You work hard for your money. You’re saving and planning for a secure retirement. Now you need to make sure you’re going to get all the money you deserve. Regularly reviewing your Social Security earnings record can really pay off, especially when every dollar counts in retirement.
If an employer did not properly report just one year of your work earnings to us, your future benefit payments from Social Security could be close to $100 per month less than they should be. Over the course of a lifetime, that could cost you tens of thousands of dollars in retirement or other benefits to which you are entitled. Sooner is definitely better when it comes to identifying and reporting problems with your earnings record. As time passes, you may no longer have easy access to past tax documents, and some employers may no longer be in business or able to provide past payroll information.

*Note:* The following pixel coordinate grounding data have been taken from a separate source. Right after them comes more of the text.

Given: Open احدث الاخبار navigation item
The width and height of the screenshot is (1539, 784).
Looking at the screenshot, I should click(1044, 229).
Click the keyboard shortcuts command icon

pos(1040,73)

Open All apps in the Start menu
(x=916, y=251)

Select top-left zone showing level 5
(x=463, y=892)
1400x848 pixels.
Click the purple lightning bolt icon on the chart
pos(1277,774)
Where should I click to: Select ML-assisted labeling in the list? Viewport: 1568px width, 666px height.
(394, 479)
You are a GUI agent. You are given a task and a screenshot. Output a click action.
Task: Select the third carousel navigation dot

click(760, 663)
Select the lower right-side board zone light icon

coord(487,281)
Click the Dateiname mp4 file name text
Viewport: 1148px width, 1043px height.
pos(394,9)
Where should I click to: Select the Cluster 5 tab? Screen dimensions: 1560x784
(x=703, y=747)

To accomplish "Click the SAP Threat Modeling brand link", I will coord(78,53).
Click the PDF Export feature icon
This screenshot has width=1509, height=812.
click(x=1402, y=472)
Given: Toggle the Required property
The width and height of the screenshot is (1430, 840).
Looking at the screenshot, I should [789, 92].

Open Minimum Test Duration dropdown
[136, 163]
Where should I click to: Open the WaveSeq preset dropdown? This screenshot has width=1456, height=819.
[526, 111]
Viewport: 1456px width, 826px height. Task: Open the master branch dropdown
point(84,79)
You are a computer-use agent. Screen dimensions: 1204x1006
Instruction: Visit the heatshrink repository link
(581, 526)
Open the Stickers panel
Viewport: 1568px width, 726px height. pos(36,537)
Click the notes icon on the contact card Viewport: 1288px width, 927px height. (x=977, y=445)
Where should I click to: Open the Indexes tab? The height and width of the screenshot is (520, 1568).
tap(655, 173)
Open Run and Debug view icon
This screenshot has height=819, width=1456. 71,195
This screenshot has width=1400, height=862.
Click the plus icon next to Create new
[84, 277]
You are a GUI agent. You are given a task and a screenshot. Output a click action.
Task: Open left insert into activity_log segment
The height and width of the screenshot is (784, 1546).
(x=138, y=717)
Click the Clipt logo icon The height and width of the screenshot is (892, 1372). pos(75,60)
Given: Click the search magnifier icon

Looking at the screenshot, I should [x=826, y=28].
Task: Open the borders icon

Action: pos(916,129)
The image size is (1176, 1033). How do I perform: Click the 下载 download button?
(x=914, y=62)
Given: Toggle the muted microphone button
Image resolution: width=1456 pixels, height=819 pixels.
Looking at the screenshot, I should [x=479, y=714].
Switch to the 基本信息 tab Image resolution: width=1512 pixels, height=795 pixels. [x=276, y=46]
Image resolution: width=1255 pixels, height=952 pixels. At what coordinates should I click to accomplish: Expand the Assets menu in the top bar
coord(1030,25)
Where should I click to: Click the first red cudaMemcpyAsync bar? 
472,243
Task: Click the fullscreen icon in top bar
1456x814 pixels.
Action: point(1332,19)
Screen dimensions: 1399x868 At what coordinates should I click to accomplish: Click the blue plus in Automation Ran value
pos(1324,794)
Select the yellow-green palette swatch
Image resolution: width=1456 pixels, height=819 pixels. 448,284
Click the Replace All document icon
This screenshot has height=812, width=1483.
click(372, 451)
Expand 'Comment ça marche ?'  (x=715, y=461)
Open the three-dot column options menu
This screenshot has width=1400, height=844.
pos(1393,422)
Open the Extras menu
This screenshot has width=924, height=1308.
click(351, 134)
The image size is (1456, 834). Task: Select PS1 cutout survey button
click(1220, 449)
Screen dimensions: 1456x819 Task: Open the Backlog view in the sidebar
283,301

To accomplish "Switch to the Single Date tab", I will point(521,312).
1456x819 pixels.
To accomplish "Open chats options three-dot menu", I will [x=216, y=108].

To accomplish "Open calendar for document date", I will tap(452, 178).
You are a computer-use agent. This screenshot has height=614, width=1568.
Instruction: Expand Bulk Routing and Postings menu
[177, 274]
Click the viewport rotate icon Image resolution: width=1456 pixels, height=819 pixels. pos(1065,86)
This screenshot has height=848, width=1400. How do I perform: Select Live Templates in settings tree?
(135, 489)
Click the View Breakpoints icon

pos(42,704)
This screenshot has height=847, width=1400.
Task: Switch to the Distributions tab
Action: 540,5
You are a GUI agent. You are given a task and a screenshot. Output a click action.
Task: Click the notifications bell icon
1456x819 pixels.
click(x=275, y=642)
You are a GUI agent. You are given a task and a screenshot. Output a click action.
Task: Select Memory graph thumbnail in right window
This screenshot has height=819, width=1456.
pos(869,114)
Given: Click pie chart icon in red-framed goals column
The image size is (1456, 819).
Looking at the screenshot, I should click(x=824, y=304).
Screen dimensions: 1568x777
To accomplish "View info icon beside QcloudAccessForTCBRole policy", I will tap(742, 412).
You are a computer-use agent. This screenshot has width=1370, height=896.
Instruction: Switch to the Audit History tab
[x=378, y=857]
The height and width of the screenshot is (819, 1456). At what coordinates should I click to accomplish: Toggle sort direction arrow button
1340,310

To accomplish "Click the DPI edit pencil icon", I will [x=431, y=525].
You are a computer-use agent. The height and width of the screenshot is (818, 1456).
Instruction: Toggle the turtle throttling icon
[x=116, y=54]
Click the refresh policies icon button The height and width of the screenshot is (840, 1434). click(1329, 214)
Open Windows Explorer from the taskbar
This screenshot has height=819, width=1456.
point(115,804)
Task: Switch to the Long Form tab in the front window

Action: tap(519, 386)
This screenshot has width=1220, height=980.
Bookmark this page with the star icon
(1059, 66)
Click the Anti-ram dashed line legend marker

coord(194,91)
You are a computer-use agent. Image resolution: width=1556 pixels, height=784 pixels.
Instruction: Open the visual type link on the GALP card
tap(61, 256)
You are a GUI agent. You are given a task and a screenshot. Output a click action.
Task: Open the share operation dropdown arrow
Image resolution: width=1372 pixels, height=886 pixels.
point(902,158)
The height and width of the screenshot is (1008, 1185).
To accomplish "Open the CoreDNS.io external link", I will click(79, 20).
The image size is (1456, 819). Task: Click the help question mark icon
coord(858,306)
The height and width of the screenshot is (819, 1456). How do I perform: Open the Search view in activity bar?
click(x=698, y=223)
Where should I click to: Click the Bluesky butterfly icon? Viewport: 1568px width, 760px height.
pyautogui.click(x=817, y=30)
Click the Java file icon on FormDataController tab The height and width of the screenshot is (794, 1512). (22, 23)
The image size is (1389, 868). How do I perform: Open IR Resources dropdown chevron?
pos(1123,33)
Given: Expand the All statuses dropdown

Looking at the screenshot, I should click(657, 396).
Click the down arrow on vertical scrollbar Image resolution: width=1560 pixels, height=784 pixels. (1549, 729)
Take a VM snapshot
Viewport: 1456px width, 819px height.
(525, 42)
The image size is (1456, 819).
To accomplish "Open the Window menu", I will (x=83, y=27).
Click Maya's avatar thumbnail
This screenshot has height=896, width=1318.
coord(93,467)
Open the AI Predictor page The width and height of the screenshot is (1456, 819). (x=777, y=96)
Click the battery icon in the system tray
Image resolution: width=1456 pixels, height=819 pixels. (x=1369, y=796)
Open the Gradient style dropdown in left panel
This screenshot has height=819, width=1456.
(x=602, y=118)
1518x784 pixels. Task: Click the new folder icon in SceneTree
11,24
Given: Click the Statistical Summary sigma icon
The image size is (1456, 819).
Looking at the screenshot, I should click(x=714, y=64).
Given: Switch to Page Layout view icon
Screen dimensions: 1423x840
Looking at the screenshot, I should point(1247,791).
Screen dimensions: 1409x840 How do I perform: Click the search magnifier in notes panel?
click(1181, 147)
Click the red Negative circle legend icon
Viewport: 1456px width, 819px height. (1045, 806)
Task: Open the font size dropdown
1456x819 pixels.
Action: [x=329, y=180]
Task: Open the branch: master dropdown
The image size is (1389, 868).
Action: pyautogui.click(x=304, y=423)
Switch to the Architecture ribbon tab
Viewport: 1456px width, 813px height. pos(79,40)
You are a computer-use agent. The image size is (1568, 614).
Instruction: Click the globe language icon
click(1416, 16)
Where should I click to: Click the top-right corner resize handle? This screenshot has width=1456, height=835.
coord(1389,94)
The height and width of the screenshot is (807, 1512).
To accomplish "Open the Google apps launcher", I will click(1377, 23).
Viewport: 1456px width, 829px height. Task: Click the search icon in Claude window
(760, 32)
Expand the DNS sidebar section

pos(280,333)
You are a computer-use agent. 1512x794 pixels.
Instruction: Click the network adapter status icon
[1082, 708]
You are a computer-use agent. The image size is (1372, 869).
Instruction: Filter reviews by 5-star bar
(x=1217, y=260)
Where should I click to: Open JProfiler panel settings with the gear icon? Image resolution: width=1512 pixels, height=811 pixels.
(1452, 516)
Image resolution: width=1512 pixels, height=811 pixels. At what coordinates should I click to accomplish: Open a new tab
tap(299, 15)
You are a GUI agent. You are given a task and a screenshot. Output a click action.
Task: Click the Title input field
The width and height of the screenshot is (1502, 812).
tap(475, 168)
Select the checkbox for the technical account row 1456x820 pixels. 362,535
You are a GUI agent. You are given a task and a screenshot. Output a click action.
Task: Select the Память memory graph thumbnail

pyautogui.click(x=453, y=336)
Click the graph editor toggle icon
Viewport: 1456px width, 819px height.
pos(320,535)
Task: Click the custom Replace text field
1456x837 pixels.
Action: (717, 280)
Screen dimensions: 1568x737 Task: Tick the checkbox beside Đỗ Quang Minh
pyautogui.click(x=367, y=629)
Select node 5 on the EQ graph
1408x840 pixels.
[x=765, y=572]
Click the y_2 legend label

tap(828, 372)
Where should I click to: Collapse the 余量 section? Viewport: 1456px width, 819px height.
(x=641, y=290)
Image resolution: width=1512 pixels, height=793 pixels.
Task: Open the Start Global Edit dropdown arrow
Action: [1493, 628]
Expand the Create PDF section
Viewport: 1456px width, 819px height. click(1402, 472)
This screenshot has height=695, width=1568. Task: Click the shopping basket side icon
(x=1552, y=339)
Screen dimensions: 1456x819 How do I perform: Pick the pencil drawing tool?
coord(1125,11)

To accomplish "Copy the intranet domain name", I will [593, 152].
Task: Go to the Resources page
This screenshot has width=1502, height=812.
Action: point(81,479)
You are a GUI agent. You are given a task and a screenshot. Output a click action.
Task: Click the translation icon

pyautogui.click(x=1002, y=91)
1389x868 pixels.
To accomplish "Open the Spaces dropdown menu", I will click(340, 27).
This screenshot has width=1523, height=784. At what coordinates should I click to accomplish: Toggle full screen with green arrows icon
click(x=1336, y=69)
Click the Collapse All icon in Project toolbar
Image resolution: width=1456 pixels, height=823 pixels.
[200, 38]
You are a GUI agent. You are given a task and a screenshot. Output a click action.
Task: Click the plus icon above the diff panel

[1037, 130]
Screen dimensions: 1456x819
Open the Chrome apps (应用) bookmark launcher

It’s ultimately the responsibility of your employers — past and present — to provide accurate earnings information to Social Security so you get credit for the contributions you’ve made through payroll taxes. But you can inform us of any errors or omissions. You’re the only person who can look at your lifetime earnings record and verify that it’s complete and correct.
So, what’s the easiest and most efficient way to validate your earnings record?
- Visit www.socialsecurity.gov/myaccount to set up or sign in to your own my Social Security account;
- Under the “My Home” tab, select “Earnings Record” to view your online Social Security Statement and taxed Social Security earnings;
- Carefully review each year of listed earnings and use your own records, such as W-2s and tax returns, to confirm them;
- Keep in mind that earnings from this year and last year may not be listed yet; and
- Notify us right away if you spot errors by calling 1-800-772-1213.
More detailed instructions on how to correct your Social Security earnings record can be found at www.socialsecurity.gov/pubs/EN-05-10081.pdf.
Securing today and tomorrow requires accuracy and diligence on our part and yours. You’ll be counting on Social Security when you reach retirement age. Make sure you’re getting every dollar you’ve earned. You can access us any time at www.socialsecurity.gov.